As I argue in my forthcoming book on the global sex trade, Amnesty International’s position is not based on a desire to uphold the human rights of women, but rather is built on the politics of individuality, and motivated by male self-interest.

Why is the left in favour of the free market only when it is women’s bodies being bought and sold? Amnesty International demonstrates its concern for the “rights” of men to buy sex, while attempting to appear equally concerned for the women; for example, “…men and women [sic] who buy sex from consenting adults are also exercising personal autonomy…Some develop a stronger sense of self in their relationships with sex workers, improving their life enjoyment and dignity.”

Amnesty International has good company. There is a dominant trend currently within the male left that suggests women gain “agency” from anything sexually demeaning to us – for example, slutwalking, lap dancing, and prostitution. Men tend to heartily approve of this type of “liberation” for women as opposed to the sort that removes, rather than upholds, their own rights and privilege.

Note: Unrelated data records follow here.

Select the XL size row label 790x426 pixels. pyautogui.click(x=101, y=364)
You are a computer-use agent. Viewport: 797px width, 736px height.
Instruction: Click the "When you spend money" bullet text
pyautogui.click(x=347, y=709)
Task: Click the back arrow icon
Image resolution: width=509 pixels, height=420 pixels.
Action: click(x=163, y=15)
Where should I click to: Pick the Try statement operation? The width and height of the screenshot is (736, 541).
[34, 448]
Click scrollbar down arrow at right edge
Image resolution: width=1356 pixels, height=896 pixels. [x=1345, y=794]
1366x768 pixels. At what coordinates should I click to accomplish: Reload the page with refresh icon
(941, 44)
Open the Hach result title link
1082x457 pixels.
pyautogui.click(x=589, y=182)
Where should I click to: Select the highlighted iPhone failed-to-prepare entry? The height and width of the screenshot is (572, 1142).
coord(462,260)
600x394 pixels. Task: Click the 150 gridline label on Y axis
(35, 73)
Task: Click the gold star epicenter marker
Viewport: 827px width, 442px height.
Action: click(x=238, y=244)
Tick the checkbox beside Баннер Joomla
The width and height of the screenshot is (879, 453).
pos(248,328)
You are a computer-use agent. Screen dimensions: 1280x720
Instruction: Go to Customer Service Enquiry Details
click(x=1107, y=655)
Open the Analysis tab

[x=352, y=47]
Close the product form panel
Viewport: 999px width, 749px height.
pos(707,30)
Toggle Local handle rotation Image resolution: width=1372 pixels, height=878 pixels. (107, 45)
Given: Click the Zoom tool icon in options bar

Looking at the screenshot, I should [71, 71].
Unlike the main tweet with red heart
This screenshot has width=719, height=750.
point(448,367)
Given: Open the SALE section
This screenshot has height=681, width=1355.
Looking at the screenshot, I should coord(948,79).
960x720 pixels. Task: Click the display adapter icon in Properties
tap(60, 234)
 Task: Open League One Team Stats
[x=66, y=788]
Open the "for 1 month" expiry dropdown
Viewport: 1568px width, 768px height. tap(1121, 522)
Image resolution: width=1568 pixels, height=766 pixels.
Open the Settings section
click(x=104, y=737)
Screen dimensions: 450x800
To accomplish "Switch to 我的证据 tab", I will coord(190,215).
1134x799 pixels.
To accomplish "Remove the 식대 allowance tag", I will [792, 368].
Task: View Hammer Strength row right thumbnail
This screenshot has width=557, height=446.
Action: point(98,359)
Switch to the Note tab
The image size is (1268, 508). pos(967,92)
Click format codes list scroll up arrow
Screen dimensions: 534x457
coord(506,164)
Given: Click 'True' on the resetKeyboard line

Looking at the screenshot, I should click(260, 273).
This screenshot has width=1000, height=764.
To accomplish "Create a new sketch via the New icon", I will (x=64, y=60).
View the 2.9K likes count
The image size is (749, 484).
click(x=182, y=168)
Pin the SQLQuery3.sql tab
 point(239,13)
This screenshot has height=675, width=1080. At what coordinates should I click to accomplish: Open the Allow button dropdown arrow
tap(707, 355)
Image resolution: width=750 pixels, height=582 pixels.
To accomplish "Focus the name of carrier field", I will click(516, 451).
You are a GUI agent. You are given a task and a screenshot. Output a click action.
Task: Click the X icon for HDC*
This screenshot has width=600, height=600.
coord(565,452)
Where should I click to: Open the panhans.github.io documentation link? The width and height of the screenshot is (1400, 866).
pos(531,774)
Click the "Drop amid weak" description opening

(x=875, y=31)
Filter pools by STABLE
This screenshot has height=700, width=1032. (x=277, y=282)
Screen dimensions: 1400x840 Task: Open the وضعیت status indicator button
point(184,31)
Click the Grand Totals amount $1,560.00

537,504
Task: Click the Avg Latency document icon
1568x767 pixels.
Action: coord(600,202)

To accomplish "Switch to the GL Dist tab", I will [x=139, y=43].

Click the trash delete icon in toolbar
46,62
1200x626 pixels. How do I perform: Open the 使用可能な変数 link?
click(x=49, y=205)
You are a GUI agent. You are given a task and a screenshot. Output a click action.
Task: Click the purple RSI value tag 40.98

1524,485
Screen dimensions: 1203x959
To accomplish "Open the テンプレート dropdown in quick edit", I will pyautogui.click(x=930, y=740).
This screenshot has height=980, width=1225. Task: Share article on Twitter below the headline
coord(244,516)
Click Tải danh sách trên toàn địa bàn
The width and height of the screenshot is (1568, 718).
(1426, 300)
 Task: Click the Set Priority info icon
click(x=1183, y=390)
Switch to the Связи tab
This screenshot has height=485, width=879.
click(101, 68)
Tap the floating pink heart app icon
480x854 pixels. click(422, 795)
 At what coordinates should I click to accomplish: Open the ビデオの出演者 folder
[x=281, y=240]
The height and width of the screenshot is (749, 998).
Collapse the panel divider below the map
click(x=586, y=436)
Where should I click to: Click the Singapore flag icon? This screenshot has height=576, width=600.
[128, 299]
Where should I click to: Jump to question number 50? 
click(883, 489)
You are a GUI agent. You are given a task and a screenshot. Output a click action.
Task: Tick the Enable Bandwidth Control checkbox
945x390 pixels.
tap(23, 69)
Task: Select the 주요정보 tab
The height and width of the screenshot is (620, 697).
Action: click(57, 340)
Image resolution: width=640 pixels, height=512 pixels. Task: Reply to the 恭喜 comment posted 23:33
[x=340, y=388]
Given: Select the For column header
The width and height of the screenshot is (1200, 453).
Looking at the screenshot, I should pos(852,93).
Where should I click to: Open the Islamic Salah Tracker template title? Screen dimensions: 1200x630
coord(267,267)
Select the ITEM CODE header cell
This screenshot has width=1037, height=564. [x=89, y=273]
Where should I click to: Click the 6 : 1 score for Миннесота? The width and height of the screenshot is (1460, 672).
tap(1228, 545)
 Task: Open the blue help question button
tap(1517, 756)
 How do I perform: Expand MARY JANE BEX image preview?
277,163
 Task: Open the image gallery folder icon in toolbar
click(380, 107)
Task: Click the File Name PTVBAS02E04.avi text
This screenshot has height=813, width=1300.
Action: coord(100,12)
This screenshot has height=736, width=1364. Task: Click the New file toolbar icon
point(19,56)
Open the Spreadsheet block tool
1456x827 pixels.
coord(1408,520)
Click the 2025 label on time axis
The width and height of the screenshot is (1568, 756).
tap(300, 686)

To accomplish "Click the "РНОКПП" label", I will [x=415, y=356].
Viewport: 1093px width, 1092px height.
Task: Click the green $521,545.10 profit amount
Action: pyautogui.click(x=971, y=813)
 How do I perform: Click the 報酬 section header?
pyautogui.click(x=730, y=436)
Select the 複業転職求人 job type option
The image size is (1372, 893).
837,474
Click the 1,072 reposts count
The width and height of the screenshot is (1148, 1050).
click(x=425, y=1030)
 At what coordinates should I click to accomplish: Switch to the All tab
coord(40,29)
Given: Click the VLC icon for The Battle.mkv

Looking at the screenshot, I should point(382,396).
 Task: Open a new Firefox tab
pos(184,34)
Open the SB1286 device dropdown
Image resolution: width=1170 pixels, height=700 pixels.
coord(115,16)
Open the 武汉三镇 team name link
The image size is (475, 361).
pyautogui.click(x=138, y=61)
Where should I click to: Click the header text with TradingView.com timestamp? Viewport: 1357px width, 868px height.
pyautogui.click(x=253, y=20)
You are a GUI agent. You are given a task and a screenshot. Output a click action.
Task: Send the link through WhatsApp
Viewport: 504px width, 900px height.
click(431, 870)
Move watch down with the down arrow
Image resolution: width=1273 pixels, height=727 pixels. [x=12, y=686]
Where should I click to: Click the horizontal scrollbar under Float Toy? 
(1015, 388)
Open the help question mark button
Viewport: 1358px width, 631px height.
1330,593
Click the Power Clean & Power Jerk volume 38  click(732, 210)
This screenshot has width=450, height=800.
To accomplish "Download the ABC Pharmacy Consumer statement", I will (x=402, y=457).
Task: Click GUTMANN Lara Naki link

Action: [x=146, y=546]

Neoliberalism has elevated the free market above the rights of the human. The sex trade is the elevation of the free market economy over the female body. What are human rights organisations even thinking of, supporting such abominable practices?

The day human rights organisations such as Amnesty International adopt policies to decriminalise the trade in organs from poor, desperate people for the use of rich westerners, I will stop accusing such organisations of gross hypocrisy. The fact that the only support and protection offered to women at risk of prostitution is to legitimise pimps and brothel owners, and dignify the punters makes it crystal clear that “human rights” means the rights of men.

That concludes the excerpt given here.